Beitragssatzstabilität

Die Beitragssatzstabilität ist ein Begriff, der aus der gesetzlichen Krankenversicherung stammt. Gesetzlich geregelt ist sie in § 71 des fünften Sozialgesetzbuches. Darin heißt es, dass die Krankenkassen und Leistungserbringer die Vereinbarungen über die Vergütung so zu gestalten haben, dass Beitragserhöhungen ausgeschlossen werden können. Als Ausnahme werden notwendige medizinische Versorgungen genannt, die auch nach Ausschöpfung der Wirtschaftlichkeitsreserven ohne Beitragserhöhung nicht zu gewährleisten sind. Unter Beitragssatzstabilität versteht man die Absicherung des festgelegten durchschnittlichen Beitragssatzes in Prozent für die Sozialversicherung im Allgemeinen und die gesetzliche Krankenversicherung im Besonderen. Dabei bezeichnet die Beitragssatzstabilität in erster Linie ein finanzpolitisches Ziel. Durch eine Erhöhung der Beiträge würden nicht nur die Arbeitnehmer belastet, sondern gleichzeitig auch die Lohnnebenkosten für die Arbeitgeber steigen.
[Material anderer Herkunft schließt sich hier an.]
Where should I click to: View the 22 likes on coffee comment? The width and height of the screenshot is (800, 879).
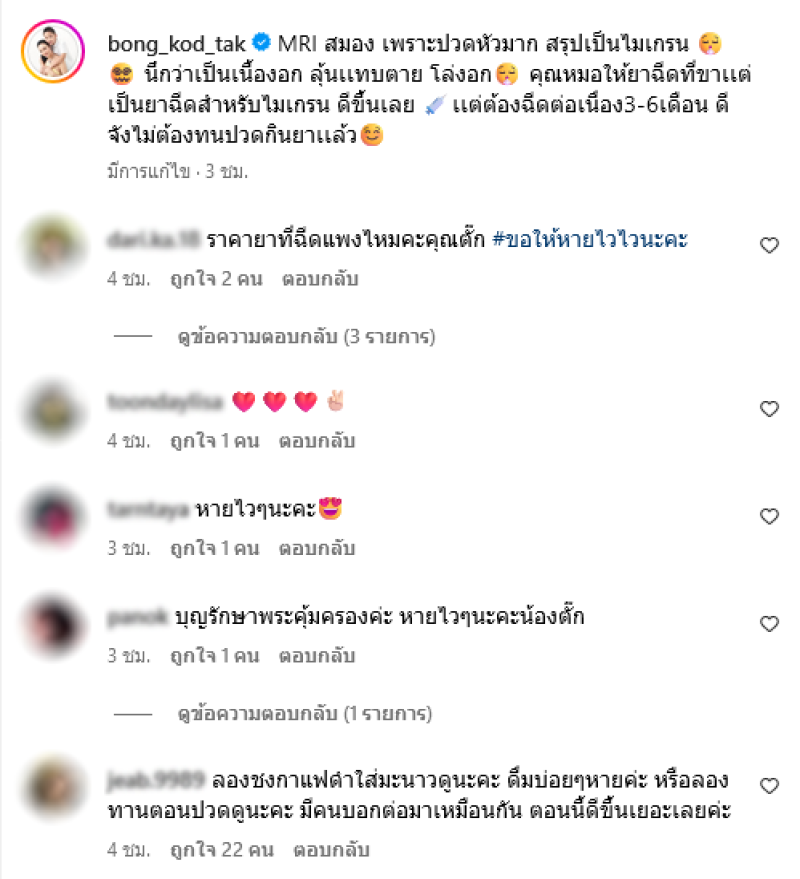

Langfristig gesehen könnte dies also zu einer wirtschaftlichen Krise und zum Abbau von Arbeitsplätzen beitragen. Die Bundesregierung veröffentlicht einmal jährlich bis zum 15. September die Zahlen über die Veränderungen der Einnahmen aus den Beiträgen der Mitglieder der gesetzlichen Krankenkassen.